GATA3-NLRP1 Axis Inhibits Hepatocellular Carcinoma Progression Through the Hedgehog Signaling

As a member of the inflammasome, NLRP1 has been reported to play roles in some cancers. However, the effect of NLRP1 in hepatocellular carcinoma (HCC) remains elusive. This study aims to explore the effect and mechanism of NLRP1 on HCC. The effect of NLRP1 on HCC cell malignant behaviors was investigated by using CCK-8, EdU, colony formation, flow cytometry, wound healing and transwell invasion assays. The expression levels of relevant proteins were measured by western blot and immunohistochemical assay.
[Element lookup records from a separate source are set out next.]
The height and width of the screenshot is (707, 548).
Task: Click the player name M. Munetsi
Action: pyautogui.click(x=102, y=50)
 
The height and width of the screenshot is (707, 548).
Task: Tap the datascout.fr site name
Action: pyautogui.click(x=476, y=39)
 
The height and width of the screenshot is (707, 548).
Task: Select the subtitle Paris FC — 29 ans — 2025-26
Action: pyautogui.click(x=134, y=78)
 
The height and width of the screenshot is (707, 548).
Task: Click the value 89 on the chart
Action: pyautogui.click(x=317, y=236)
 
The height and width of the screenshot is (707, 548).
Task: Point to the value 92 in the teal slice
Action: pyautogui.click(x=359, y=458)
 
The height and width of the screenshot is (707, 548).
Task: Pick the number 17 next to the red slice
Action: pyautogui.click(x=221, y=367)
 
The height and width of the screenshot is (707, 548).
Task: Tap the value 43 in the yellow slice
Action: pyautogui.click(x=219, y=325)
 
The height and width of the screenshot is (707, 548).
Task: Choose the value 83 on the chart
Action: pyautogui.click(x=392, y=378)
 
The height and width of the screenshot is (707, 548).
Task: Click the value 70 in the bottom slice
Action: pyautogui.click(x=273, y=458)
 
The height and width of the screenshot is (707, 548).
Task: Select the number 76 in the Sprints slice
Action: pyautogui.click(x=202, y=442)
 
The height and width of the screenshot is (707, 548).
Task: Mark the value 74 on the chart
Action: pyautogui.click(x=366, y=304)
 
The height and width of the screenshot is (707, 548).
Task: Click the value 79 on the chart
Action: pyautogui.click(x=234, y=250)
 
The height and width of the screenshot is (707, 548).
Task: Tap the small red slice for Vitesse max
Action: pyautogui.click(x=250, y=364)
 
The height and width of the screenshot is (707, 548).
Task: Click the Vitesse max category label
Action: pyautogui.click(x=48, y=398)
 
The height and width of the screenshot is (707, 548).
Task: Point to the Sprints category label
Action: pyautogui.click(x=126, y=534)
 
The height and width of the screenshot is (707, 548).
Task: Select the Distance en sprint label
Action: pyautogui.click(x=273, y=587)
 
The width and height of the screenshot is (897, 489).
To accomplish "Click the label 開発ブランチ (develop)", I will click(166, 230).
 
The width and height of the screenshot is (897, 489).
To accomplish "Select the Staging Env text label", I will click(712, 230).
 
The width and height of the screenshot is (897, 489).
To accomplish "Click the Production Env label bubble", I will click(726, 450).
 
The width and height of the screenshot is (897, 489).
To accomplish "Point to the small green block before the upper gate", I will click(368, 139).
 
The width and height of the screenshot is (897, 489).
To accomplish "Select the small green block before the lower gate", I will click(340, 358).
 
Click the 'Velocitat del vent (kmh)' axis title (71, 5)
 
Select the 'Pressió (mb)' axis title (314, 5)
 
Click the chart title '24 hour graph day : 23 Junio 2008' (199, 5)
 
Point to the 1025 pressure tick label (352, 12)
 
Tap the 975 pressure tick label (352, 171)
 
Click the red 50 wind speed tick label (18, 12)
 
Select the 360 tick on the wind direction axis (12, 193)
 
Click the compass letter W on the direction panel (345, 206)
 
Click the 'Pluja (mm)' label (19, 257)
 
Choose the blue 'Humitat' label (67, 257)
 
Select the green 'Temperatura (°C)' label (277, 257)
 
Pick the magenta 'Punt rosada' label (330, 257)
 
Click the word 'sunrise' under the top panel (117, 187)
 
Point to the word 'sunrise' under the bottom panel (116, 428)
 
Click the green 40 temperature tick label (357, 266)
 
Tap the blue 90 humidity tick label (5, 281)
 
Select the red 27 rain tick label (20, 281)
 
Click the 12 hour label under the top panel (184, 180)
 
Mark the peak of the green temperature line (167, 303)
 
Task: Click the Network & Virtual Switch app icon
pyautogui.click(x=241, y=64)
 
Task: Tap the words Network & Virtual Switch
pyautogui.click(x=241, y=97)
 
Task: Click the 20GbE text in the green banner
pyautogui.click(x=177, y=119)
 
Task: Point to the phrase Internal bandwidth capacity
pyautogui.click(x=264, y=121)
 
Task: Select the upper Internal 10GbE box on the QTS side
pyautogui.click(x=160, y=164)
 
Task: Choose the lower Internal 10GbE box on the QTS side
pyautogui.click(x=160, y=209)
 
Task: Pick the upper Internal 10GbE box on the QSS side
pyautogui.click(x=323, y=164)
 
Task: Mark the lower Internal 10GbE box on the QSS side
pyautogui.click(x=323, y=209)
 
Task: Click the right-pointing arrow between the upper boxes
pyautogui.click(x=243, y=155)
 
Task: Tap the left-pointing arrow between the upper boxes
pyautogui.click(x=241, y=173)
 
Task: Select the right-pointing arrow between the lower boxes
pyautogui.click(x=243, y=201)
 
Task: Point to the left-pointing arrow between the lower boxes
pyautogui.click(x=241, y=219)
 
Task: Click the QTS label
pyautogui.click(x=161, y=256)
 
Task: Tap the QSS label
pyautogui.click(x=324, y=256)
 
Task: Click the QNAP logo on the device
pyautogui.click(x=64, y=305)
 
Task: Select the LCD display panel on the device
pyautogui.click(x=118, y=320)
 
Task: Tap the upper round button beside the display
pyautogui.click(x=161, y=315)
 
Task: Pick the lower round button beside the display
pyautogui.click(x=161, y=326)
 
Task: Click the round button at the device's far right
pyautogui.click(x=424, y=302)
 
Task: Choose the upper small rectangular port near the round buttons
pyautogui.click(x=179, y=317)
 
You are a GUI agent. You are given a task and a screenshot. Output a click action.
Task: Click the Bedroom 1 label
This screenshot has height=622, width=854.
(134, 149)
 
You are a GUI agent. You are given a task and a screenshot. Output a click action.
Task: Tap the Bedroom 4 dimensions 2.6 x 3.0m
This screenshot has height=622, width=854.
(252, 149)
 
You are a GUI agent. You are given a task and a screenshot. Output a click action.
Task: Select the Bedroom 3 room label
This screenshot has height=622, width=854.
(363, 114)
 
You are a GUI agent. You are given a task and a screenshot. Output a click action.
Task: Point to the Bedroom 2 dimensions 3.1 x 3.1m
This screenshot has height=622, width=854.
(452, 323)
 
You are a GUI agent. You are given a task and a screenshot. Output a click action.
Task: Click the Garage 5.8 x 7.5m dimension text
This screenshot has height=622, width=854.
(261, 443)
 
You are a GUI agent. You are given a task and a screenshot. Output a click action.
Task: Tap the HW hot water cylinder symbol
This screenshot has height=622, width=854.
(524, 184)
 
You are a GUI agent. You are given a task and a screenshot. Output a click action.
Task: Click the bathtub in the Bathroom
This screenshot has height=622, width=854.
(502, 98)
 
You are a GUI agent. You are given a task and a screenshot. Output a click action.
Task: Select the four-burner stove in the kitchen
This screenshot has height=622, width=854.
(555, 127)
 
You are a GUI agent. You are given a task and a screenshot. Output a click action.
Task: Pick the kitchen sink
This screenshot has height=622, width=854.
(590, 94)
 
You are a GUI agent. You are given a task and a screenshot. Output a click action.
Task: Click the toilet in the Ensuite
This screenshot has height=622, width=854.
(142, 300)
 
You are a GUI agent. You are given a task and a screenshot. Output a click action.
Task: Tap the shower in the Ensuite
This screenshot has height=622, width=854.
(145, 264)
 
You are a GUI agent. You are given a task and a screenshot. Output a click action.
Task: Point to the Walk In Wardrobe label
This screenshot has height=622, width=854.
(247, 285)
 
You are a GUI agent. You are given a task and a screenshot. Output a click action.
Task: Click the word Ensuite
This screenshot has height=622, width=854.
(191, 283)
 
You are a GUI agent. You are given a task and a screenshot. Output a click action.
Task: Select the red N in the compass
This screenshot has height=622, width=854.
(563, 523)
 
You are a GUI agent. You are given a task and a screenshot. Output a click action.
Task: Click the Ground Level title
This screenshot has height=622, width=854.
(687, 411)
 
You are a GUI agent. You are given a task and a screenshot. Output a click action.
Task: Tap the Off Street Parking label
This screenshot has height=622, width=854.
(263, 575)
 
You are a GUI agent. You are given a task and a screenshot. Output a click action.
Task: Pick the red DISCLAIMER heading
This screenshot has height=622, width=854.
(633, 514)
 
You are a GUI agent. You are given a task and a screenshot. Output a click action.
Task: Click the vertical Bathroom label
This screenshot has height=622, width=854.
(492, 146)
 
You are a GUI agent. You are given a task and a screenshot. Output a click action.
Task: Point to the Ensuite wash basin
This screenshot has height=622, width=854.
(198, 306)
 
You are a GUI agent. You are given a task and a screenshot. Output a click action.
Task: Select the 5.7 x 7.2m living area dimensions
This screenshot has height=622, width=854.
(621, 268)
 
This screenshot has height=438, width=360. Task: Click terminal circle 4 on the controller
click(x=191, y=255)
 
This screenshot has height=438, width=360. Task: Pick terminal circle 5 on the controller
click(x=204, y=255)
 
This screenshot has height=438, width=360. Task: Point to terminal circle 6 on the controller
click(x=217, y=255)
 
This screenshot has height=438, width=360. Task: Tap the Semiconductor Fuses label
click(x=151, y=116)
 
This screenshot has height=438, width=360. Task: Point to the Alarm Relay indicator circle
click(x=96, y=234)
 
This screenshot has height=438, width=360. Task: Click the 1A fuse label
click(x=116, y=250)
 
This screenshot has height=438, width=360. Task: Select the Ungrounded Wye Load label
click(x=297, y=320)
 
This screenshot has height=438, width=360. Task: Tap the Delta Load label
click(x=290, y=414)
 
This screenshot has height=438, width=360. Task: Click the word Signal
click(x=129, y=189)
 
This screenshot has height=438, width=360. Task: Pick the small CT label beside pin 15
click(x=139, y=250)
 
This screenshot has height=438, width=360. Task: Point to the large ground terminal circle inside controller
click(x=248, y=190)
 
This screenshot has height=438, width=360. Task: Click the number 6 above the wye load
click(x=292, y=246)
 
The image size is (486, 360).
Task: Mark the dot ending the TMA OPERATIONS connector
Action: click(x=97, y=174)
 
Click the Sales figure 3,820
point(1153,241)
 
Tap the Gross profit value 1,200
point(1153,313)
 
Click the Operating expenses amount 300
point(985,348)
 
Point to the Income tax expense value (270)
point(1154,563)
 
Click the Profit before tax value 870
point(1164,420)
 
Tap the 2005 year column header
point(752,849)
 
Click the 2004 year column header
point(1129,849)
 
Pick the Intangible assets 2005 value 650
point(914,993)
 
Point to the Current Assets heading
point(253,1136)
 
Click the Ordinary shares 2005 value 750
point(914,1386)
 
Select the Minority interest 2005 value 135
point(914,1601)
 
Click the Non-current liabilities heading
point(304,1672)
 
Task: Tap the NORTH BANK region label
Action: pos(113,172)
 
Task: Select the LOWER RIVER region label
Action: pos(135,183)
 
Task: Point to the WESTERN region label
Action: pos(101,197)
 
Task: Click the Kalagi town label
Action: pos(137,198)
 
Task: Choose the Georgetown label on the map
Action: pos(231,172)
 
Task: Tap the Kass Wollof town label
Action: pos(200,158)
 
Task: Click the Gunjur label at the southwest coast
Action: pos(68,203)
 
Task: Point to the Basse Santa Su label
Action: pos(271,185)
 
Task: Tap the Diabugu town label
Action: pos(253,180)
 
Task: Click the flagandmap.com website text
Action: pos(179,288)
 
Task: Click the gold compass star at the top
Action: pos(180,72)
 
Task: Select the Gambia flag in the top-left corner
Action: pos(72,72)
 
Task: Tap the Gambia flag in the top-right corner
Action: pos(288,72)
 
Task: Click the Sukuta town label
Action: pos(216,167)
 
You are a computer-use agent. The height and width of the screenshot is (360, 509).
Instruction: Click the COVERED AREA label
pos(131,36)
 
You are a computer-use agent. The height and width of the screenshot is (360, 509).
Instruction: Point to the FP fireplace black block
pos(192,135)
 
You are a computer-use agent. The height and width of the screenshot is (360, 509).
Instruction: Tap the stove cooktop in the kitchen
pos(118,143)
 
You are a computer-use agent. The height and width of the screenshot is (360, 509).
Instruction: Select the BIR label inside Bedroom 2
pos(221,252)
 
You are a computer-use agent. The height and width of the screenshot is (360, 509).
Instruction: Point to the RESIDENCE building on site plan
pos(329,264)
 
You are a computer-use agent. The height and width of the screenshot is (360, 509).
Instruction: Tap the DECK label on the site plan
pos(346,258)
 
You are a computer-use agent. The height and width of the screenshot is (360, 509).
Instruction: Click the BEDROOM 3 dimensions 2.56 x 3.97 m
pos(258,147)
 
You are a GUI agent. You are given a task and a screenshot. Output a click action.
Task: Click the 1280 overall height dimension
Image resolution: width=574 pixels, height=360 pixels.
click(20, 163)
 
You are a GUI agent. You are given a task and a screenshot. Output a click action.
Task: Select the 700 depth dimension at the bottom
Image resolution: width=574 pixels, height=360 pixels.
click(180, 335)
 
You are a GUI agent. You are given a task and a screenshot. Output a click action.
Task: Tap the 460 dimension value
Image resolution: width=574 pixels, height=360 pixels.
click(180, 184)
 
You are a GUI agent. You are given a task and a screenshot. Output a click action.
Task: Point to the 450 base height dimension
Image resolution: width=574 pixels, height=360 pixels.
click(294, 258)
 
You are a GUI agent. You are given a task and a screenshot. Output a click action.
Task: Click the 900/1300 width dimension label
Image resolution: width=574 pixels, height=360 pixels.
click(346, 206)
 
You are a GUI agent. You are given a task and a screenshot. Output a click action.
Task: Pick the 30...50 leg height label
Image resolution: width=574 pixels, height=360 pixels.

In addition, tumor formation was detected using in vivo xenograft model in BALB/c nude mice. We discovered that NLRP1 was lowly expressed in HCC, and the increased NLRP1 expression was correlated with good prognosis in HCC patients. NLRP1 inhibited HCC cell proliferation, migration, invasion, epithelial-mesenchymal transition, and disrupted fatty acid metabolism. Moreover, NLRP1 knockdown reversed GATA3-mediated suppression of proliferation and migration in HCC cells. Besides, NLRP1 or GATA3 was demonstrated to inhibit HCC cell proliferation and migration via inhibiting Hedgehog signaling, which verified by the rescue experiments. Additionally, NLRP1 also inhibited tumor growth in nude mice. Our study demonstrated that GATA3-NLRP1 axis could inhibit proliferation, migration, and invasion of HCC cells, and disrupt fatty acid metabolism through suppressing Hedgehog signaling, highlighting the anti-cancer role of NLRP1 in HCC.

GATA3; Hedgehog signaling; NLRP1; fatty acid metabolism; hepatocellular carcinoma.